> [EXERCISE REQUIREMENTS]:
From the entries below, write out exactly the lines between the line holding "Viewport: 182px width, 108px" and the line holding "Given: Click the", inclusive, excluding any pictures.

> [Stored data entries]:

=== Begin Enclosure ===

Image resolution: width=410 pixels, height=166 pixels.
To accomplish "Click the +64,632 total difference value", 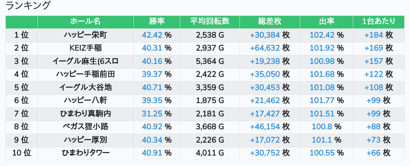I will tap(265, 48).
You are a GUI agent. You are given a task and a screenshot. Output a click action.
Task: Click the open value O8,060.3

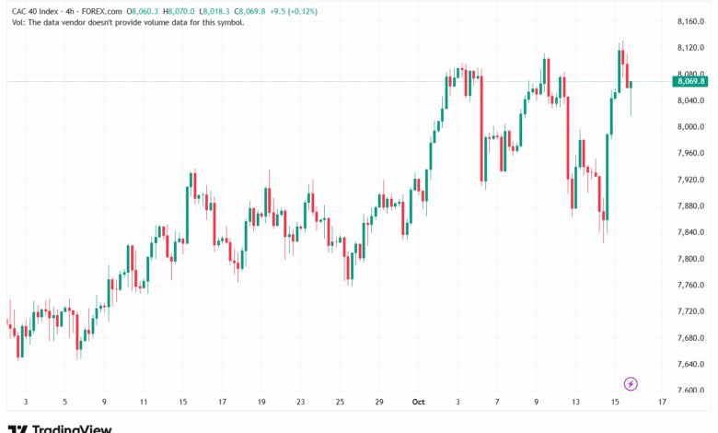tap(143, 11)
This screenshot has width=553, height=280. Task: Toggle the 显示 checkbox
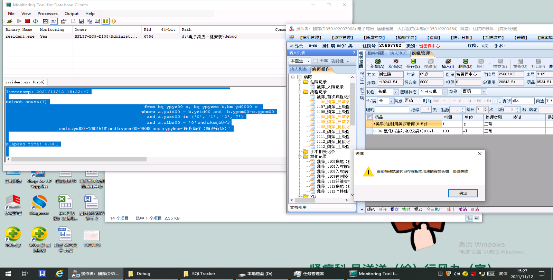(291, 46)
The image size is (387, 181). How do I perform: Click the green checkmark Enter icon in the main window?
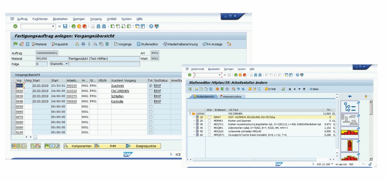tap(15, 26)
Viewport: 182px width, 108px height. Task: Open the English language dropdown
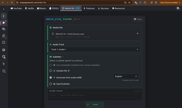pyautogui.click(x=126, y=76)
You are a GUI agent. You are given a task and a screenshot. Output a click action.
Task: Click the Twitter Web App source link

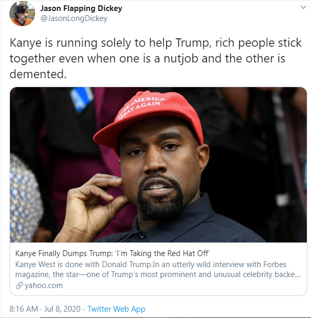pyautogui.click(x=116, y=309)
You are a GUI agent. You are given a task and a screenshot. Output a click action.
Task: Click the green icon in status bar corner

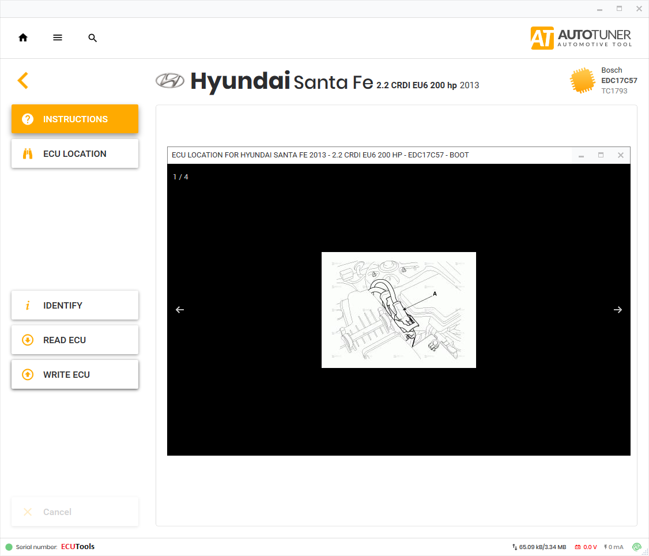pos(637,547)
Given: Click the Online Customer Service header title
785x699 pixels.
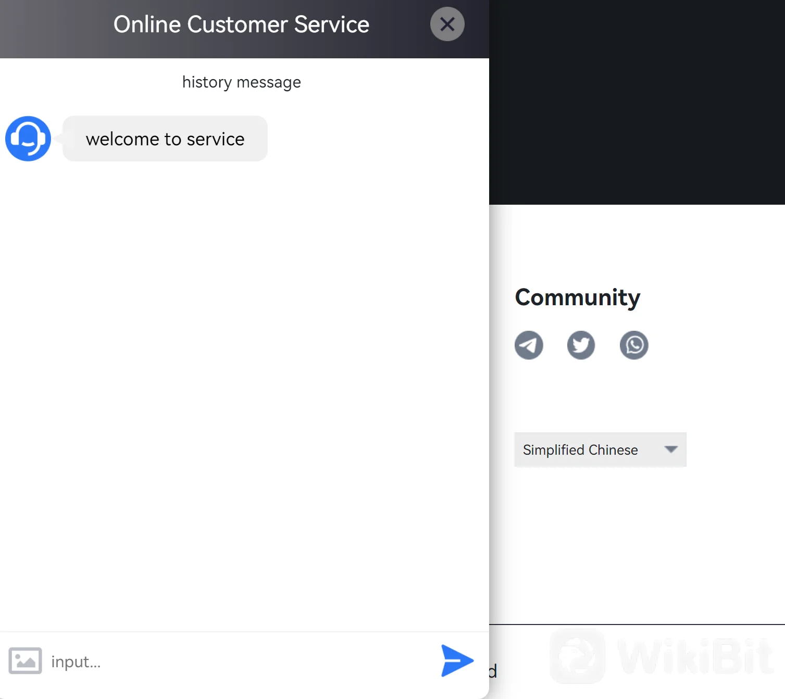Looking at the screenshot, I should pyautogui.click(x=241, y=24).
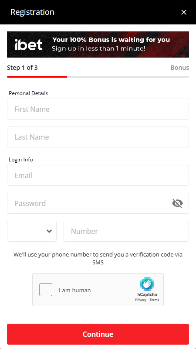Select the Step 1 of 3 label
The height and width of the screenshot is (349, 196).
pos(22,68)
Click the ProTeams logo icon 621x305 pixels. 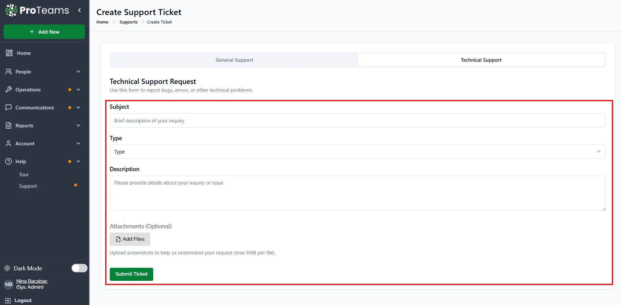(x=11, y=10)
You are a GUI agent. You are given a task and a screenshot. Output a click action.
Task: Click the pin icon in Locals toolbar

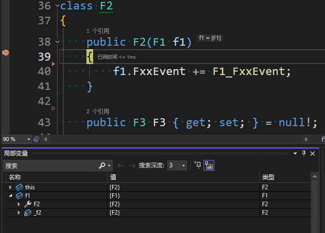coord(197,165)
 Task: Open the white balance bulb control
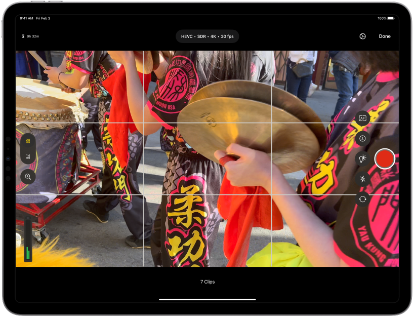[x=362, y=158]
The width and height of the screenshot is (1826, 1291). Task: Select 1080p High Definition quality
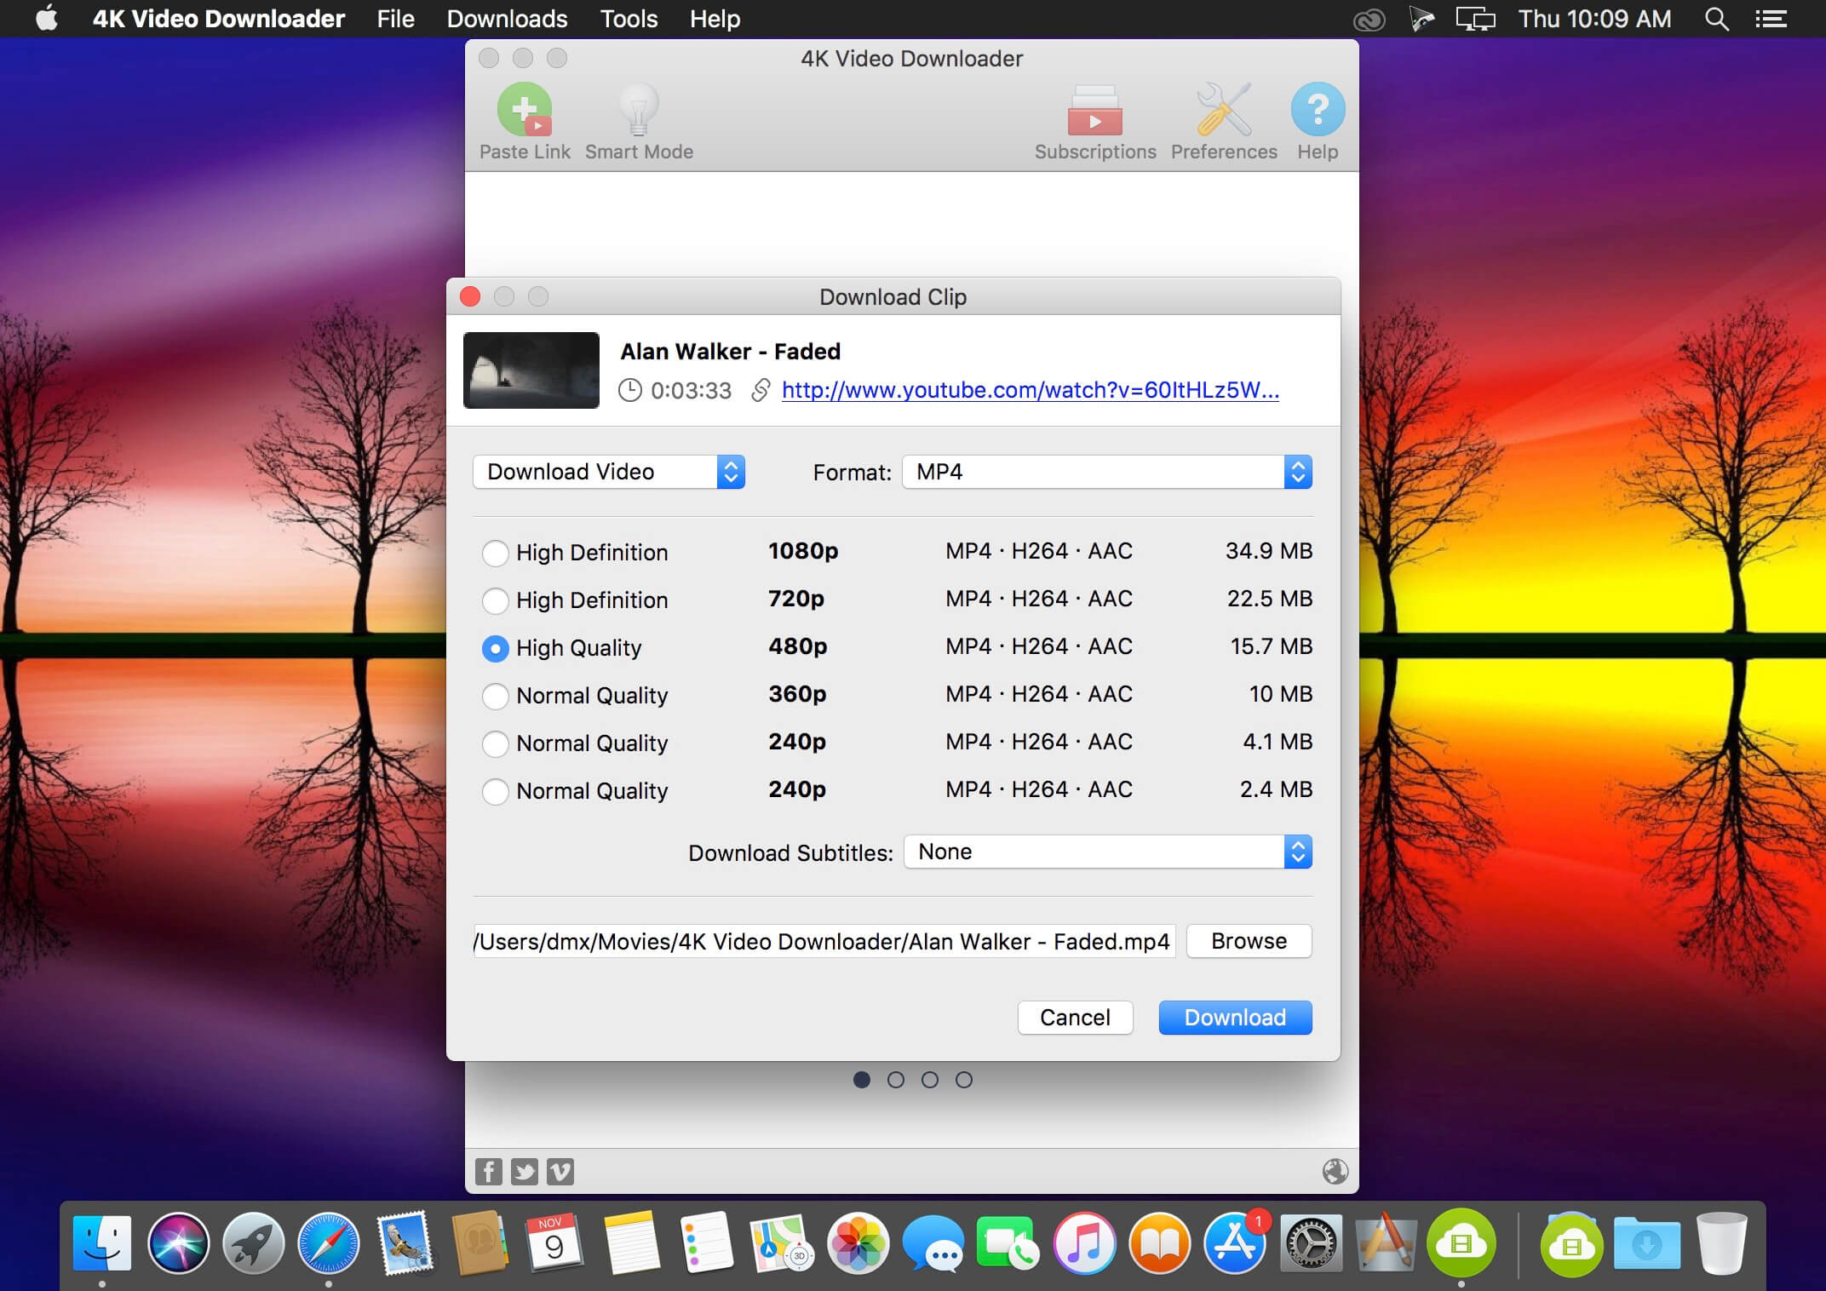[x=496, y=550]
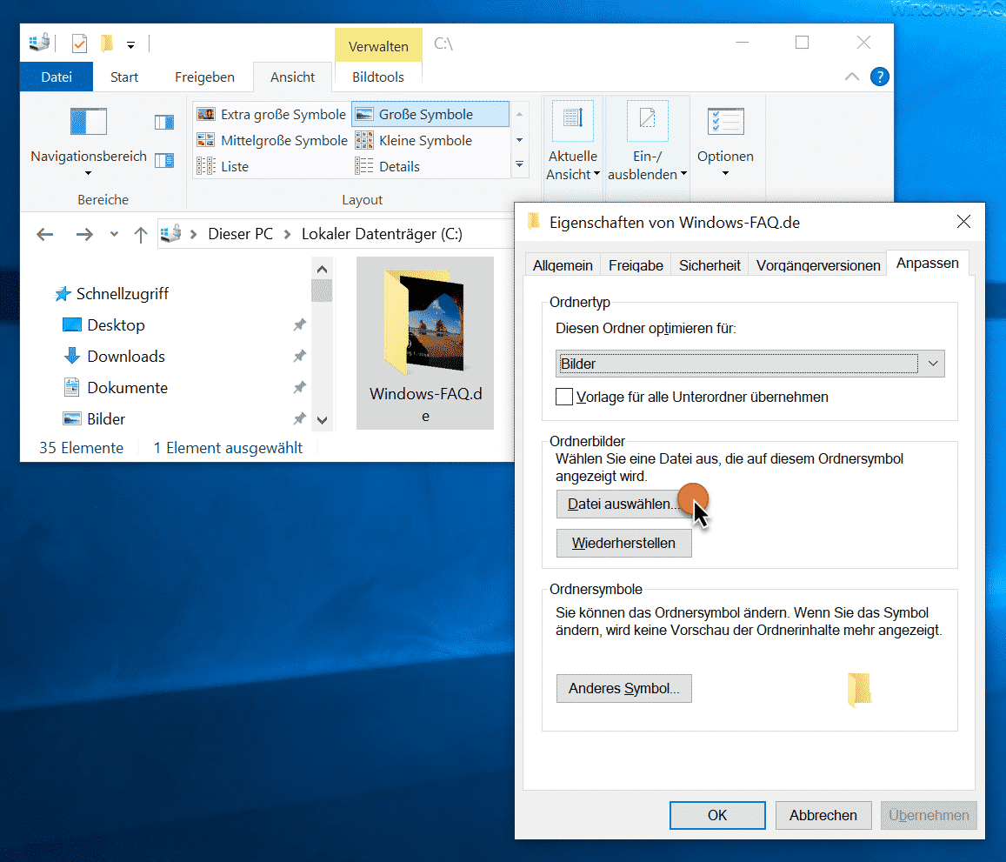The height and width of the screenshot is (862, 1006).
Task: Open the Optionen icon in the ribbon
Action: point(726,121)

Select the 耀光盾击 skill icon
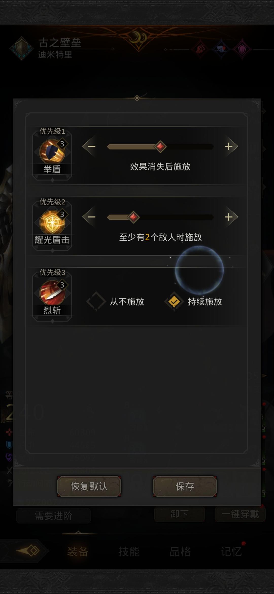(52, 222)
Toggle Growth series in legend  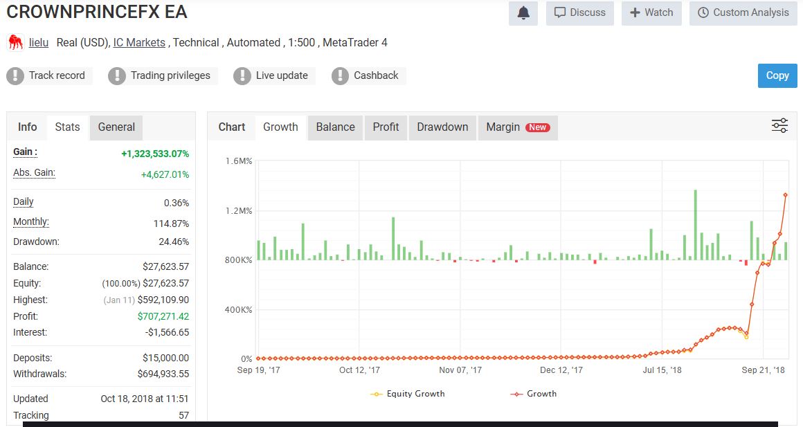tap(534, 394)
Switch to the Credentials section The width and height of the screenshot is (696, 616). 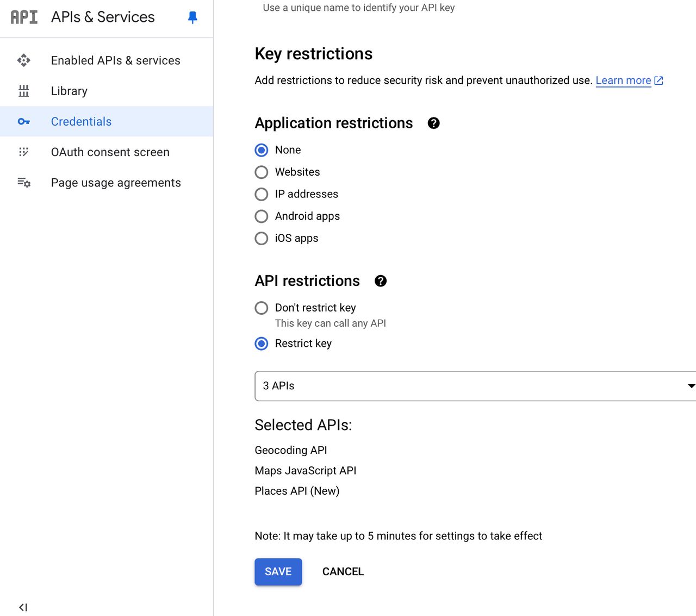(x=81, y=121)

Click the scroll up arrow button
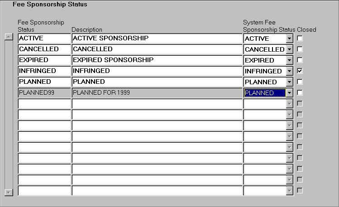pyautogui.click(x=8, y=38)
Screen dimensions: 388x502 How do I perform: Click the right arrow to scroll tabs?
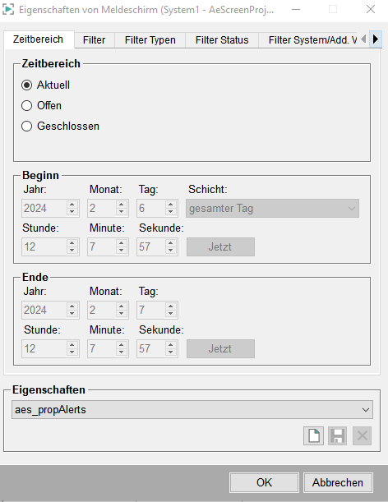coord(376,39)
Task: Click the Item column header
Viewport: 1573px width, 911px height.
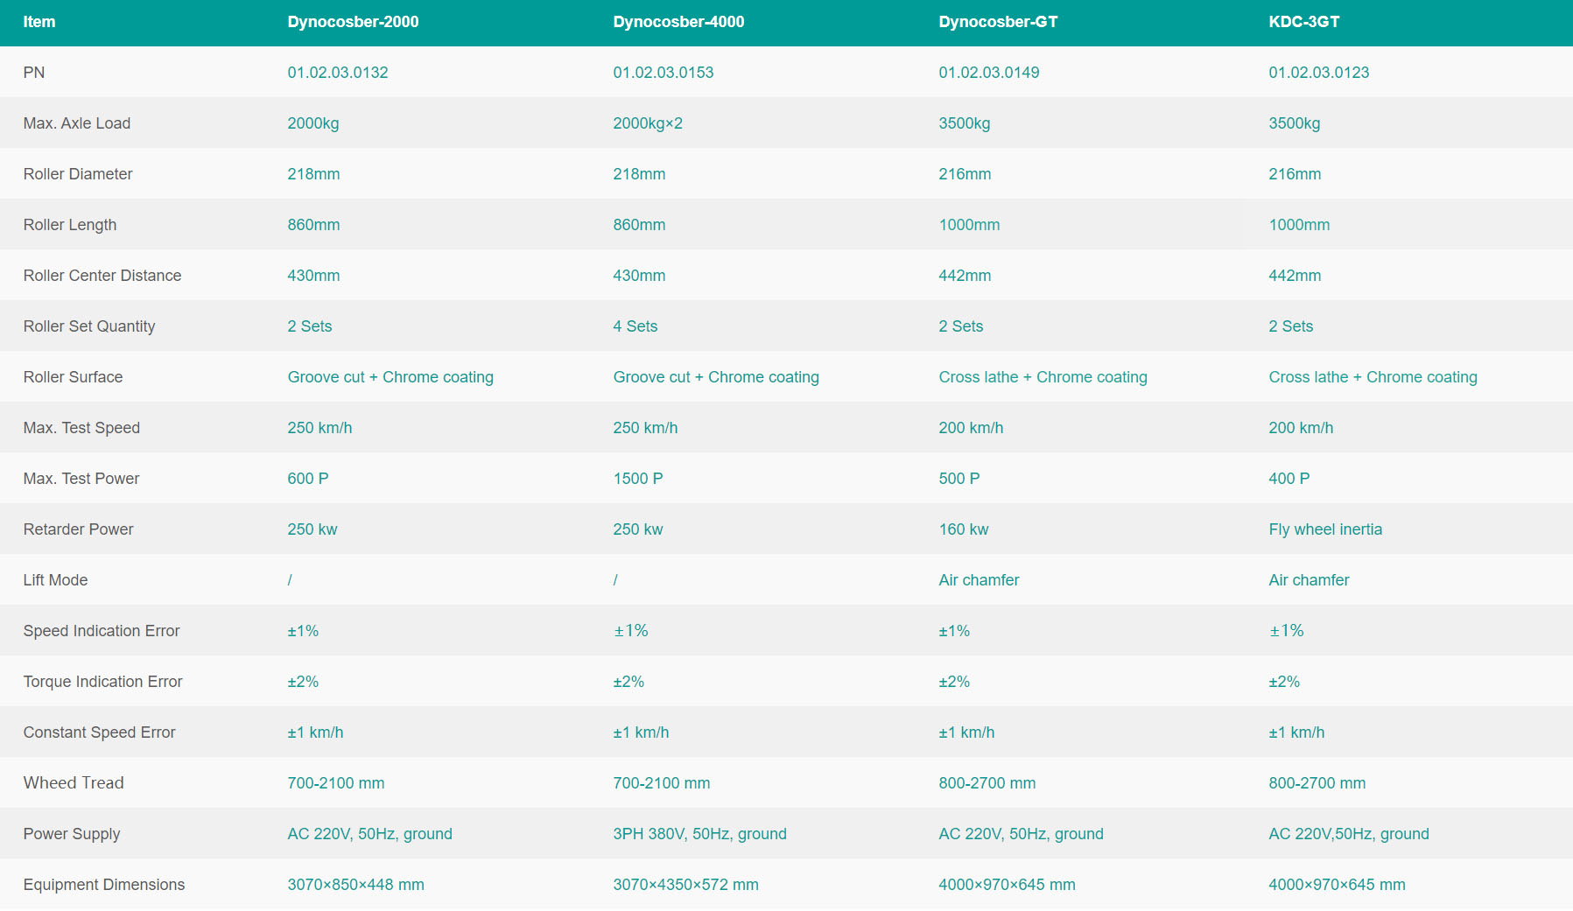Action: point(39,22)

=== End Enclosure ===

> [RESPONSE TO THIS TASK]:
Viewport: 182px width, 108px height. Task: Open the English language dropdown
pyautogui.click(x=126, y=76)
You are a GUI agent. You are given a task and a screenshot. Output a click action.
Task: Click the Twitter Web App source link

pyautogui.click(x=116, y=309)
You are a GUI agent. You are given a task and a screenshot. Output a click action.
Task: Click the green icon in status bar corner

pos(637,547)
Given: Click the Online Customer Service header title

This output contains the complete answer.